Despite the beneficial clinical implications of this research, there are some limitations. Firstly, while the measures studied are used to assess function and cognition, they are only part of the diagnostic process; these diagnoses also require reports from the individual and their carers, together with neuroimaging and neuropsychological assessments. This scope means that cognitive tests alone, while useful, cannot be relied upon for complete diagnoses of any level of impaired cognitive functioning. Similarly, most measures do not consider a person’s ability before cognitive impairment or other issues such as vision or English language proficiency. These are important factors that can impact performance and indicate whether there is a true decline in the cognitive domain of memory or whether the person’s poor performance can be attributed to a different cause. Regarding the data, the ADNI sample is a highly characterized Northern American sample and does not represent the general population. All groups showed a considerably high mean level of education (15–16 years), which may affect the generalisability of the results. Some measures that rely on subjective-report (such as the ECog and the FAQ) may also be inherently biased and have been criticized as they do not assess an individual’s objective abilities (Marshall et al., 2012). Similarly, the information provided by study partners may be influenced by confounding factors, including; whether the informant lives with the participant, the relationship status between participant and informant, and the number of hours a week they spend together and in what circumstances (Ryan et al., 2019). These limitations should be considered when generalizing our results.

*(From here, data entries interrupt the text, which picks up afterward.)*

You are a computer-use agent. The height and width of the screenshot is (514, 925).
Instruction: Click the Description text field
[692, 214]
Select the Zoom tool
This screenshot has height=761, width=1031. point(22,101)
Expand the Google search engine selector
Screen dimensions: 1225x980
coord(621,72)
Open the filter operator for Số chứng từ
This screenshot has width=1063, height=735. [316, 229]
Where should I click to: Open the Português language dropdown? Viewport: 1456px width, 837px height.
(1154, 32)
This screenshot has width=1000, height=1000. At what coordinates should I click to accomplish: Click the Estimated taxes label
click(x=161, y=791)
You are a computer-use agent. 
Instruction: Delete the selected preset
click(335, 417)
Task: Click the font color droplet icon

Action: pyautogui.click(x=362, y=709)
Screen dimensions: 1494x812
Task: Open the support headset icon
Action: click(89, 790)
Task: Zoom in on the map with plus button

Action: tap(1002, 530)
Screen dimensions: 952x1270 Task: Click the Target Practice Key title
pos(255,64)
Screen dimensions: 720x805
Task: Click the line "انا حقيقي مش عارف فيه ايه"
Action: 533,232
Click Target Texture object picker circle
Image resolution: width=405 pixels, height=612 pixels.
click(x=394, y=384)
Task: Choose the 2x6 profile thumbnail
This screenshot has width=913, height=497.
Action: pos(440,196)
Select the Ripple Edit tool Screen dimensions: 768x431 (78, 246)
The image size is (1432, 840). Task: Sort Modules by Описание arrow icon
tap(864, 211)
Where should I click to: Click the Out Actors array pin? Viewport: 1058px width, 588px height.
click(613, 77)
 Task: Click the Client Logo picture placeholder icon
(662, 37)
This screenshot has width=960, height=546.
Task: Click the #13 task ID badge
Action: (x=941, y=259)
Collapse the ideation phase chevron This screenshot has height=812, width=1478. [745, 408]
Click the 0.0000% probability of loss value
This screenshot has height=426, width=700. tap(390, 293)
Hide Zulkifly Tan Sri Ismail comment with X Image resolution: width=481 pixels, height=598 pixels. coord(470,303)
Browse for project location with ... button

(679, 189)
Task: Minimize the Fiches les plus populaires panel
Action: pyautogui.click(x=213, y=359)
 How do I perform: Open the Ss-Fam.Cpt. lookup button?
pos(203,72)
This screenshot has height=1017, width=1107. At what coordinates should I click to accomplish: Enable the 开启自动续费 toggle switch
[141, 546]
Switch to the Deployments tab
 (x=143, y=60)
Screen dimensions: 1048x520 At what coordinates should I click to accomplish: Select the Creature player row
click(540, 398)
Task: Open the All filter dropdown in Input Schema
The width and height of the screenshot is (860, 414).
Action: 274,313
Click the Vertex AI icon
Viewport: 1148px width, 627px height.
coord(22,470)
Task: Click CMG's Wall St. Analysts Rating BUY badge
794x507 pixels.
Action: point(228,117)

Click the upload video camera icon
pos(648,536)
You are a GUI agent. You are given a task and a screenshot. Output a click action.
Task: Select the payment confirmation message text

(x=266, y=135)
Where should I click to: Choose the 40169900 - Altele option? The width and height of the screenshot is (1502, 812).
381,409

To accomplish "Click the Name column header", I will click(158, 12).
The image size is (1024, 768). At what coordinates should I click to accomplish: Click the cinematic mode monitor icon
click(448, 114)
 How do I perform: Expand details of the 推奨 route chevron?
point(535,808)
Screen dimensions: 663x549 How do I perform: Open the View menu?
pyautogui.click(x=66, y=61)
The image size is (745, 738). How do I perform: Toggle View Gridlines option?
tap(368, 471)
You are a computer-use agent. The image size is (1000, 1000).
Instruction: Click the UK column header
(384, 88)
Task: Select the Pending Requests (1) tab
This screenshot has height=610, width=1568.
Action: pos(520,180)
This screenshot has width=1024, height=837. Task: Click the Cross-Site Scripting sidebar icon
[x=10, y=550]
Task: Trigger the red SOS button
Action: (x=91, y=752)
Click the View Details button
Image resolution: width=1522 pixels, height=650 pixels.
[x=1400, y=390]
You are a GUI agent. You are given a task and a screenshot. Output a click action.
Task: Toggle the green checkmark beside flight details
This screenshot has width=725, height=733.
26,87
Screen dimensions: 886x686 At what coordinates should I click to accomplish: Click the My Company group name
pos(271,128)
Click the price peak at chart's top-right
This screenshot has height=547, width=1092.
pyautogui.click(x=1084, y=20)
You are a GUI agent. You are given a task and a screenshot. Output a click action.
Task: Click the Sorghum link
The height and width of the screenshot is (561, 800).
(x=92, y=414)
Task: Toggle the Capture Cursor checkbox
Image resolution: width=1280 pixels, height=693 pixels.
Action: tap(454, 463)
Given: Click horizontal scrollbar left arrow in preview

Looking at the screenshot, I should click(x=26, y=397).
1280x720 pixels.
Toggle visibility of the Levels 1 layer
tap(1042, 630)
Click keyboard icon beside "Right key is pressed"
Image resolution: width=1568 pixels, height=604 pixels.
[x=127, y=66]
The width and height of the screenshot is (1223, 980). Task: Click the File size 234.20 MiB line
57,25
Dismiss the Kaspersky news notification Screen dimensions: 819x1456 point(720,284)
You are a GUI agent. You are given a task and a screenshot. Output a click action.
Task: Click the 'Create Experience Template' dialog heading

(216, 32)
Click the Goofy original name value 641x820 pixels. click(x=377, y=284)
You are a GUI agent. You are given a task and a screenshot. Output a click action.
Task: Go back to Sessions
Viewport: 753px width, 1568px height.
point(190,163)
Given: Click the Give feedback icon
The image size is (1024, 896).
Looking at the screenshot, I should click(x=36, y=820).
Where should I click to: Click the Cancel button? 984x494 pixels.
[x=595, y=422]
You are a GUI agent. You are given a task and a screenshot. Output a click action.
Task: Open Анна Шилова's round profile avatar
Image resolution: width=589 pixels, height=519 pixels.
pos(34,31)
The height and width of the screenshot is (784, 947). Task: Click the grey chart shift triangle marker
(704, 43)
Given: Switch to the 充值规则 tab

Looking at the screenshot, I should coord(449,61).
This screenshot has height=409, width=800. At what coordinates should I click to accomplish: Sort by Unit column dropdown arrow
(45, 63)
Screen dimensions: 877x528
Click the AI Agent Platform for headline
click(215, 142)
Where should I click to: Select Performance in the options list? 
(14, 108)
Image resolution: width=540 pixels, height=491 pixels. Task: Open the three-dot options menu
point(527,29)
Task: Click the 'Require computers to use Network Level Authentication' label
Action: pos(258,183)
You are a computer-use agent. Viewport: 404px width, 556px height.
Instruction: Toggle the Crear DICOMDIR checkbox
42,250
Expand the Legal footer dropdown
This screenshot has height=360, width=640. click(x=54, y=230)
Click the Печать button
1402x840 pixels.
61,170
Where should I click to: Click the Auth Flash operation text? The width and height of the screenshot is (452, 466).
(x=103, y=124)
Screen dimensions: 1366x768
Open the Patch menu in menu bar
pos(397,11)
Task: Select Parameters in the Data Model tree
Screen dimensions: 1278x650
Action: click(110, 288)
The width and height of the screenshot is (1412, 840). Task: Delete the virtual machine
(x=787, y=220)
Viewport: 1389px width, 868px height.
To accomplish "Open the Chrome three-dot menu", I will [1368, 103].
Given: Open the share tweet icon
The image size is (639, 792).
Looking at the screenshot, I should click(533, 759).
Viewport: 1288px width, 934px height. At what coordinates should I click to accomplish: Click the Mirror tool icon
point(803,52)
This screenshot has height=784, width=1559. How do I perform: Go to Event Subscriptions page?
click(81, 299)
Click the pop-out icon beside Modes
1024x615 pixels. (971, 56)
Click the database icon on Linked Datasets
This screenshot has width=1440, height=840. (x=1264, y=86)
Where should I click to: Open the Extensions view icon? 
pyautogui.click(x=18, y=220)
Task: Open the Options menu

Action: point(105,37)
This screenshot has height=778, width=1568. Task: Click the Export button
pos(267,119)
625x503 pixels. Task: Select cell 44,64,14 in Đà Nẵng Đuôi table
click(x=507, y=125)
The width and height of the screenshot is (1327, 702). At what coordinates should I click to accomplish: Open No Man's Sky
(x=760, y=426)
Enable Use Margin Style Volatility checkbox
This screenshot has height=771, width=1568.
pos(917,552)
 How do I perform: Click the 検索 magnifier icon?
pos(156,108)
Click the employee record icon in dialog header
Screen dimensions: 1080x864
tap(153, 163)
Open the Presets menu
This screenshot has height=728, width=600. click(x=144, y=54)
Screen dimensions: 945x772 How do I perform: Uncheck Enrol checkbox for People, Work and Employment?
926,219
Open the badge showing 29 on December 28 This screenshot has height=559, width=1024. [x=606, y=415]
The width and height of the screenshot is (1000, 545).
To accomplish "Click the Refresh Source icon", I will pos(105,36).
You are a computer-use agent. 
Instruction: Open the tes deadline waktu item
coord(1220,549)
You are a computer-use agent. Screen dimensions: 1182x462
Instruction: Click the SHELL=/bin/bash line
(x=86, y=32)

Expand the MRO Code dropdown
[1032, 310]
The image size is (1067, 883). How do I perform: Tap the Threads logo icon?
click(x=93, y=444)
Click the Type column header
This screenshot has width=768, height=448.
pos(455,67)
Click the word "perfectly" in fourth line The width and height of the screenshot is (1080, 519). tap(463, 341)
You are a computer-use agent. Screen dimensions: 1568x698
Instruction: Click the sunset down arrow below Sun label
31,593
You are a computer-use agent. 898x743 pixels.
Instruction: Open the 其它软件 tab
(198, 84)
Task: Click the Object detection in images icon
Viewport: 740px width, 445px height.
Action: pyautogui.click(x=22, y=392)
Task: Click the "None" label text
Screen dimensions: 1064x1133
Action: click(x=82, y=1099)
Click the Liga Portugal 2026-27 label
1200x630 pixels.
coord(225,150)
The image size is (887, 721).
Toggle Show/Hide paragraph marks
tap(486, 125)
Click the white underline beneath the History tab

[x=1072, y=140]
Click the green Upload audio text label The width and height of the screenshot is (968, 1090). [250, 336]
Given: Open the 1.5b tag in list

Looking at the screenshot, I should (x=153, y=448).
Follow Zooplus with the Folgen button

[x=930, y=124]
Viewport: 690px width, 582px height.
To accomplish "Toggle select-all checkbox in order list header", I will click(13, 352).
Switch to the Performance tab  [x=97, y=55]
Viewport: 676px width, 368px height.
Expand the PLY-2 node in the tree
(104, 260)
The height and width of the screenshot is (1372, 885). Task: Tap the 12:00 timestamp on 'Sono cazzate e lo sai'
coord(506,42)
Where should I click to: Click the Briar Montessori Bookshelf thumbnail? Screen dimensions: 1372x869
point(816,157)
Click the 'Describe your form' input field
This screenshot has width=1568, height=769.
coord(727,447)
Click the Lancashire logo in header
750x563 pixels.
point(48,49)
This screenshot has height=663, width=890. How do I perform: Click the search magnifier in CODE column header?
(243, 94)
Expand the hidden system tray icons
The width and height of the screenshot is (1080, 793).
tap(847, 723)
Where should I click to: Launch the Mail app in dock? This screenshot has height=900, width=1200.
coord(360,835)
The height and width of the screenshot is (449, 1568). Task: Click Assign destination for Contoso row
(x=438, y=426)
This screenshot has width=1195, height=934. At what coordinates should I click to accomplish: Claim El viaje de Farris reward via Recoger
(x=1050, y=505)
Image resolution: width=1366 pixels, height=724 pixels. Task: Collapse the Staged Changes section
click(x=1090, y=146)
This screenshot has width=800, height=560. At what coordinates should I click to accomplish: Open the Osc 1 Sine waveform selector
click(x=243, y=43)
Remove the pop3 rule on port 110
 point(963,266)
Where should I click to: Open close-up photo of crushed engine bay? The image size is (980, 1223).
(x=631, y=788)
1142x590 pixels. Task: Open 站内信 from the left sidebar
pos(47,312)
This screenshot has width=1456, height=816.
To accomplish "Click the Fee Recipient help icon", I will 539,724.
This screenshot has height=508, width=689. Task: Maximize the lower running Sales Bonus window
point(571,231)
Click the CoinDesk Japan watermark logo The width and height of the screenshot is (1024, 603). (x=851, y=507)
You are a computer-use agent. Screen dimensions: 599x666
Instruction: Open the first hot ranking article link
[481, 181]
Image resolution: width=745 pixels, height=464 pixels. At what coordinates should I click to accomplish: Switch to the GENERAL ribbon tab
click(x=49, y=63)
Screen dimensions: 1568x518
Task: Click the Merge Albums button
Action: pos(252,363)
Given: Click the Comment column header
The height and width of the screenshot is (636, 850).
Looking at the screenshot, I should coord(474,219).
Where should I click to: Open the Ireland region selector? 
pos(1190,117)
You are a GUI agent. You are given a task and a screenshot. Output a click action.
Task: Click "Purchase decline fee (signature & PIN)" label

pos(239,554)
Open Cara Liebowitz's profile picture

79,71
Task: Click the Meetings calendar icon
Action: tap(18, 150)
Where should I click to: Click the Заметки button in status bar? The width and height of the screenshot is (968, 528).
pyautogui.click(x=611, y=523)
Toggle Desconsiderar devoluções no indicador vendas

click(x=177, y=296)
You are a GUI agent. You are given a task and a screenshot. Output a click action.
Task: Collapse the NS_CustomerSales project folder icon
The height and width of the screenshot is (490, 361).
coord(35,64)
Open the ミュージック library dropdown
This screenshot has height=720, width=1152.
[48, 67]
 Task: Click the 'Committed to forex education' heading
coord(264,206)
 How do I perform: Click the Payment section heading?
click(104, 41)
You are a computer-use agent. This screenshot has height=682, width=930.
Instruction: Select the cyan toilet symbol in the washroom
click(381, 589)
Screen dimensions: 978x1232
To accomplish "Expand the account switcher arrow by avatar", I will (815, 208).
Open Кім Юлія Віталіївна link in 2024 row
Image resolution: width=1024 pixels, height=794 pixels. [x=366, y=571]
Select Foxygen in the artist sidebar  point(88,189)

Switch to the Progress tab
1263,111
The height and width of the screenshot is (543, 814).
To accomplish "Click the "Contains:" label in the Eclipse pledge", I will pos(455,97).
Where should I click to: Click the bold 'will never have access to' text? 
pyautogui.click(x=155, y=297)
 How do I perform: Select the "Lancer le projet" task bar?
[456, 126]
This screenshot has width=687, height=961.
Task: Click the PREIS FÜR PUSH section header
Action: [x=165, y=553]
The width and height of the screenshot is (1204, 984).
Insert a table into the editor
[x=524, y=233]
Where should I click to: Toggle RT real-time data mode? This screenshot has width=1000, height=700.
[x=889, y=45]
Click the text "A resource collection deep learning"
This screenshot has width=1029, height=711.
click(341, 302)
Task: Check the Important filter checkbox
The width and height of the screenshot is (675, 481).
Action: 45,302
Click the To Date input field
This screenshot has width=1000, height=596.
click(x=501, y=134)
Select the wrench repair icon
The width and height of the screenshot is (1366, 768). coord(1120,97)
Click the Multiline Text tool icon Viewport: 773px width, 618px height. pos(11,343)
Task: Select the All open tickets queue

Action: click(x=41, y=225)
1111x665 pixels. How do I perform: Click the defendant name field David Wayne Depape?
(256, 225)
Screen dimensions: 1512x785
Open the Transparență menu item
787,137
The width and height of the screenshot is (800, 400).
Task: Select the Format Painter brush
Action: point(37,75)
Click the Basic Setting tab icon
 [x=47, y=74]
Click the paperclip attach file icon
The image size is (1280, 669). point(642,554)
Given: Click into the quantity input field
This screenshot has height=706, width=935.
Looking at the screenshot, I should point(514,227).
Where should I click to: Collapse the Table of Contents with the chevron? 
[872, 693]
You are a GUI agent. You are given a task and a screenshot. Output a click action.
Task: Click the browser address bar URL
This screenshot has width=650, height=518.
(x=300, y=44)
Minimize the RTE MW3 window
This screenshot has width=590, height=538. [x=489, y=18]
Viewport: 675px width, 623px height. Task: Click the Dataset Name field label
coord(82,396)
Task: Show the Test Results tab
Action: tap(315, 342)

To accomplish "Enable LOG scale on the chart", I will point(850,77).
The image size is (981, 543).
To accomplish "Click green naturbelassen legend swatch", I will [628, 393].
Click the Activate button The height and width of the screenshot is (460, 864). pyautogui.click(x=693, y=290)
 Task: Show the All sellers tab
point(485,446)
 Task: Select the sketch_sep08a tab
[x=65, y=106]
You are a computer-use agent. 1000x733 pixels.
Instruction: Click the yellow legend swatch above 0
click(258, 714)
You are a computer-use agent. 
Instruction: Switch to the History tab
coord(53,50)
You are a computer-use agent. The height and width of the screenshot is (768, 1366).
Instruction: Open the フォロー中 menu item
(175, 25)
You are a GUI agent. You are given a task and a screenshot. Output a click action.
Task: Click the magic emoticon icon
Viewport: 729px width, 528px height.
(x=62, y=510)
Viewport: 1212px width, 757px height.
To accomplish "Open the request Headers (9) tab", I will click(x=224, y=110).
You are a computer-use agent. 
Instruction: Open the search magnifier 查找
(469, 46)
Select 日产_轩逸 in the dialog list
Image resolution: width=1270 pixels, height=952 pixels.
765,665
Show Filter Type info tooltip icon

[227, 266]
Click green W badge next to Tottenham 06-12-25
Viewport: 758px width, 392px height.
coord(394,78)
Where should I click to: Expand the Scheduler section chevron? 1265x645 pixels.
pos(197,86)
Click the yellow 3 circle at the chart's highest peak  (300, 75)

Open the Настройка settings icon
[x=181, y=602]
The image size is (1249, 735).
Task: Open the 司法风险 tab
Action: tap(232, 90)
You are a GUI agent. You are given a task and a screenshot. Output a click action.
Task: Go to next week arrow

Conclusions and future directions

It is predicted that the prevalence of dementia will increase across the globe. Research is therefore focused on earlier diagnosis and intervention at the preclinical stage. This research requires using sensitive cognitive measures that are fast and inexpensive to administer by clinicians in a primary health care setting (Marshall et al., 2012). Such tests can be used as initial AD screeners to identify at-risk individuals for follow-up assessments using biomarker tests. As the current study highlights, commonly used cognitive scales in AD clinical trials (such as some RAVLT measures, the ECog, and FAQ) reliably detect decline as individuals transition from SMC, to MCI, to AD; however, these scales are less sensitive to capturing subtle decline between healthy individuals and those with SMC in preclinical AD. Therefore, developing highly sensitive measures that emphasize episodic-memory decline, complex cognitive functioning, and IADL tasks in preclinical AD will help identify those at risk of AD and allow for earlier treatment. We hope this research can help clinicians identify the early stages of AD, such as SMC, and encourage further research into neuropsychological tests for the AD continuum.